A friend of mine is giving a faculty euphonium recital tonight over in western North Carolina (it started about 34 minutes ago; a bit too far to drive, unfortunately). I don’t know what the line-up is, but it’s a joint recital with a tubist.
This got me to thinking: What pieces should be on junior/senior recitals? What about graduate-level recitals?
I’ve been out of the loop for a while, but I think every euphoniumist should have a crack at the following ten pieces at some point during their undergrad career. (I can’t say that I have, to be honest, but I’ve tried to get as many as I can.) These are in no particular order. There are original works and there are transcriptions.
1. W. A. Mozart, Concerto, K. 191 (originally for bassoon)
2. Simone Mantia, All Those Endearing Young Charms
3. Donald White, Lyric Suite
4. Jim Curnow, Concerto
5. G. P. Telemann, Sonata in F minor (originally for bassoon)
6. J. Ed. Barat, Andante et Allegro (originally for trombone)
7. R. Schumann (arr. Paul Droste), Five Pieces in Folk Style (originally for cello)
8. Ponchielli, Concerto per Flicorno Basso
9. Fred Clinard, Suite for Unaccompanied Euphonium
10. J. S. Bach, Six Suites (originally for cello)
What do you think? It’s by no means exhaustive, and I’d like to get some other opinions.
Next week: Excerpts!
To compensate or not to compensate? That is the question.
Like all brass instruments, the tuba and euphonium have an issue with their lowest notes. Any three-valve B-flat non-transposing instrument will hit its lowest non-pedal note on E (all three valves pushed down). Players and composers wanted extra range, so a fourth valve was added. This valve opens a length of tubing equal to the first and third valve tubes combined. Trombonists have something similar – the F attachment, which is equivalent to putting the slide in sixth position. It’s almost an octave-down key, thanks to the vagaries of the overtone system. For example, E-flat 3 is first valve, and E-flat 2 (one octave lower) is valves 1 and 4.
The problem is that the lower the pitch, the longer the tubing needs to be. At a certain point, notes on the tuba and euphonium are so low that the tubing isn’t long enough. At about D2, you have to finger the note one half-step down from the corresponding fingering up an octave to compensate for the tubing issues. For example, B2 on a euphonium is valves 1, 2 and 3, but pushing 1, 2, 3 and 4 down on a euphonium will generate C2 instead of B1. This means that, in its lowest octaves, the instrument isn’t fully chromatic.

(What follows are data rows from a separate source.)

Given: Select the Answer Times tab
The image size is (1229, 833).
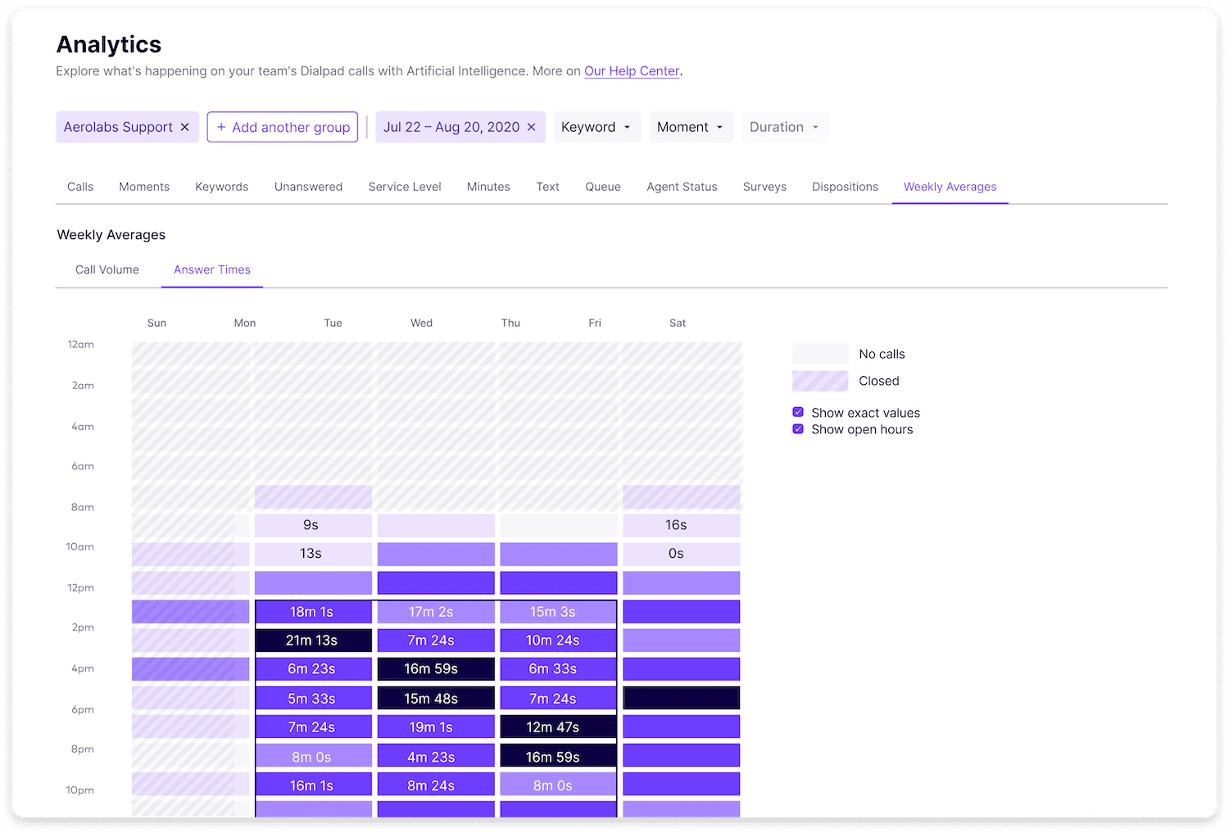Looking at the screenshot, I should [x=211, y=269].
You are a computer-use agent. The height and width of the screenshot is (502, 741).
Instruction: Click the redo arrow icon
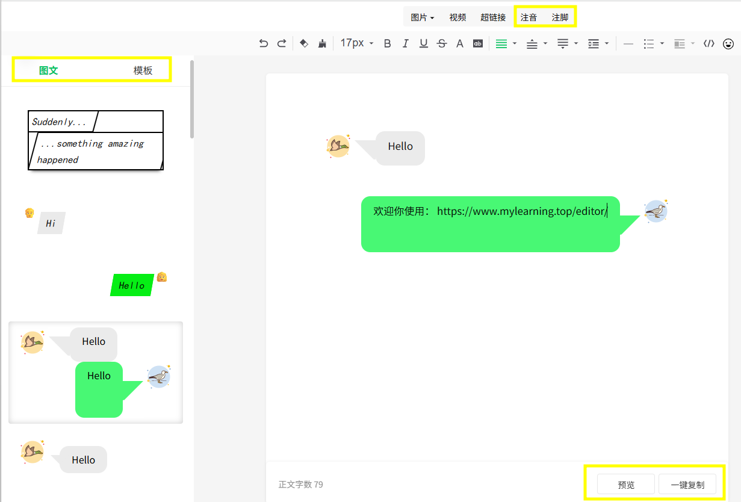281,43
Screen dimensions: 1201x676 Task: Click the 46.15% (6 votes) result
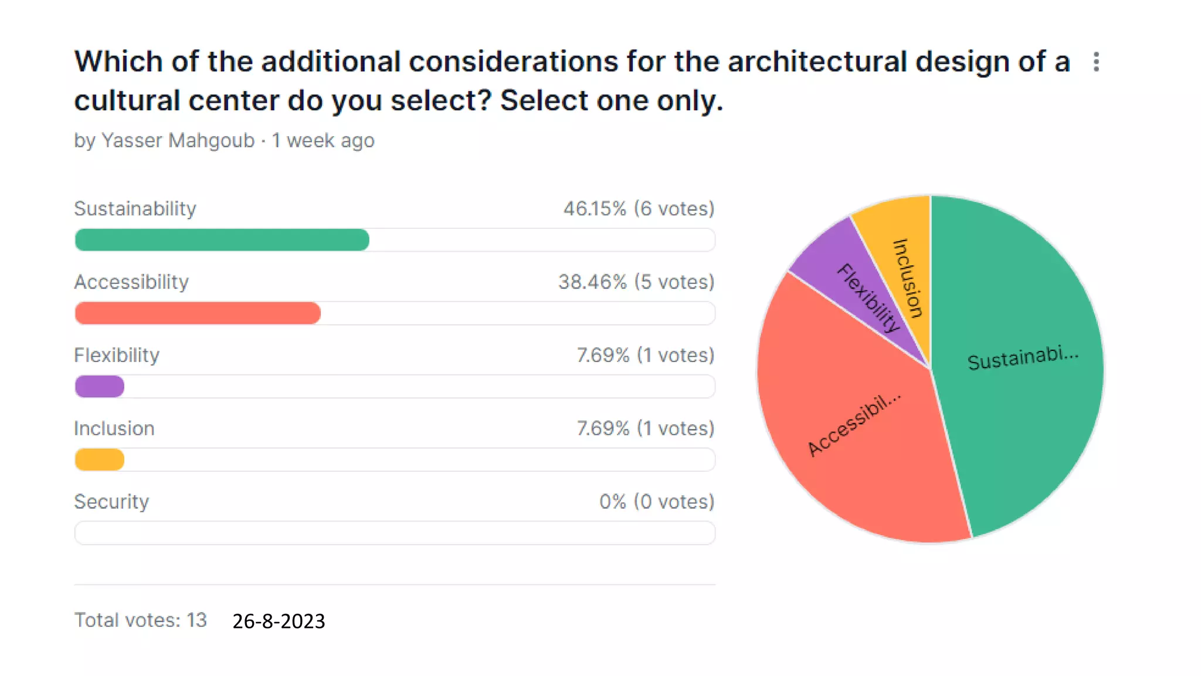pos(639,209)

The solution was to create what’s called a compensating system for the horn. In this, whenever the fourth valve is pushed, the airflow is not only redirected through the fourth valve tubing but also through smaller bits of tubing that add the required length to compensate for the half-step issue. This makes the horn fully chromatic over the entire range – but it also adds weight to the horn. Not a lot of weight, but noticeable. The extra metal can also affect the sound somewhat, though a good player can adapt.
Not everyone likes compensating horns, especially if they rarely use the lower register in their playing. Players out there – what is your opinion?
I had the good fortune to call my old euphonium teacher this afternoon. If you’ve never heard Dr. Earle L. (“Doc”) Louder play, you are missing out. (Google him and look for soundfiles. Seriously.)
That’s really all I have to say this week, but any day you get to talk to Doc is a good day.
In an update, I worked up the music I mentioned in the last Tuba-Euphonium Tuesday post, and it went pretty well. Haven’t had much of a chance to pick up the horn since then, though, so we’re kind of back in stasis. (Things are happening right now which I am not at liberty to discuss yet. Good things, to be sure, but I must remain a little cryptic.)
So, for today’s installment I shall throw it open to the peanut gallery: What method books do you recommend for advanced high school/college students?